- Exercise -
Reproduce the material from the line with "Viewport: 1119px width, 662px height." through the line with "The height and", both included.
:::
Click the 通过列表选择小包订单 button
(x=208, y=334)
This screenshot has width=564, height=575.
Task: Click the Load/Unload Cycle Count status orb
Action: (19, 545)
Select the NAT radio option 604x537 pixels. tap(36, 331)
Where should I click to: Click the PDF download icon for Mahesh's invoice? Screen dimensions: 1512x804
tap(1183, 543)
:::
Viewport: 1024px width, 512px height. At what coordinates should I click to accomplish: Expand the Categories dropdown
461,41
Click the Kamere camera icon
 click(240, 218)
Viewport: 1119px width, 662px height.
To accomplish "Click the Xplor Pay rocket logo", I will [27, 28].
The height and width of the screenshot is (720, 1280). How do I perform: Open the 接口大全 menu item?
:::
- Output of the exercise -
Viewport: 1119px width, 662px height.
To accomplish "Click the Xplor Pay rocket logo", I will [27, 28].
The height and width of the screenshot is (720, 1280). How do I perform: Open the 接口大全 menu item?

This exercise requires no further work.